Особенно сильна была в гадании Дуняша — юродивая старуха лет семидесяти; несмотря на древность, иначе ее никто не называл. Молва забыла ее отчество, не было у нее дома, не нажила старуха и добра, только ласковое имечко забрала она в старость
Юродивая сжилась со своим именем, и оно украшало ее куда лучше, чем боярышню жемчужные ожерелья, и подходило к ней, как длинные седые космы, как старенькое ветхое платье. Так старуху называли все: и глубокие старцы, отдающие поклон блаженной, и нерадивые отроки, едва вступившие в пору мужания. Всем она была нужна — первым для того, чтобы выпросить чистоту ее молитв на спасение гибнущей души, вторым, чтобы получить ее благословение взамен пожертвованного гроша. Только немногие знали о том, что в котомке у старой нищенки находятся гадальные карты, которые без утайки могли поведать о судьбе каждого.

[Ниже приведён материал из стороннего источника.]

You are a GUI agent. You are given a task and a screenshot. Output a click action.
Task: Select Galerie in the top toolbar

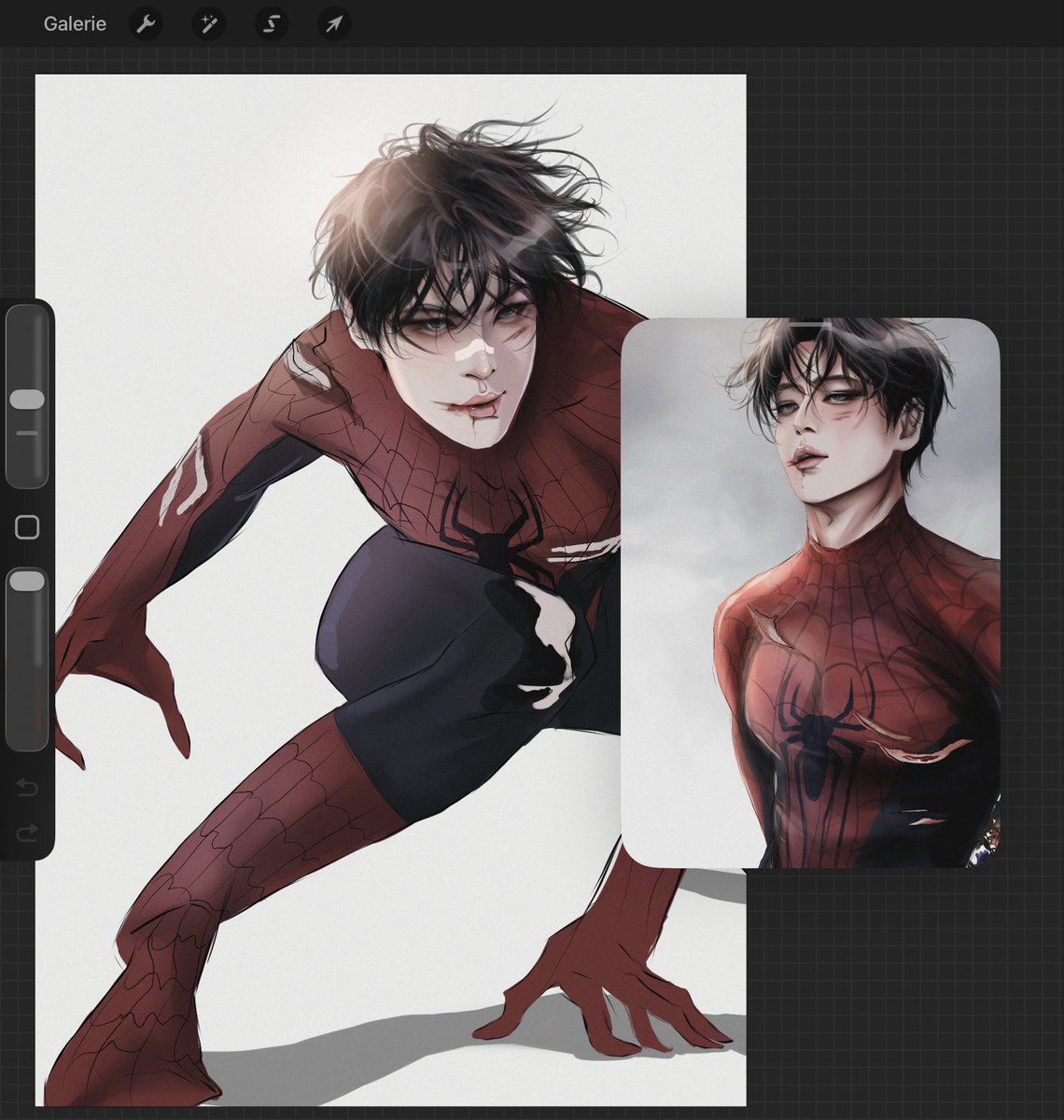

Сила там, где колдовство или святость. Бывает так, что живут эти две ветхие старухи рядом и могут прятаться в одном человеке так же умело, как пожертвованная копеечка в нищенской котомке.
Именно таковой была Дуняша.
Через полгода после смерти Марфы Собакиной государь Иван Васильевич пожелал увидеть Дуняшу во дворце. На Дуняшу оглядывались так, как будто из преисподней на свет божий ступила мракобесина. Притихли даже блаженные старицы, было странно видеть их побитые физиономии, когда ворожея проходила мимо. Они больше напоминали испуганных щенков, впервые учуявших враждебный волчий дух. Напрочь пропадала их отчаянная смелость, оставалось только забиться в угол и поджать хвост. Блаженные старухи даже государю могли прокричать вслед дурное, которое налипало на его мантию подобно плевкам, а сейчас не хватало духу, чтобы слово вымолвить. Кроткая улыбка Дуняши им напоминала оскал свирепой волчицы, перед которой даже самый матерый пес спешит отскочить в сторону, уступить дорогу.
Дуняша, спрятав за черным платком половину лица, шла в сопровождении стрельцов по длинным коридорам царского дворца, и только черные глазища, словно кусочки греховной ночи, с интересом посматривали по сторонам, стараясь запомнить каждый уголок государевой обители.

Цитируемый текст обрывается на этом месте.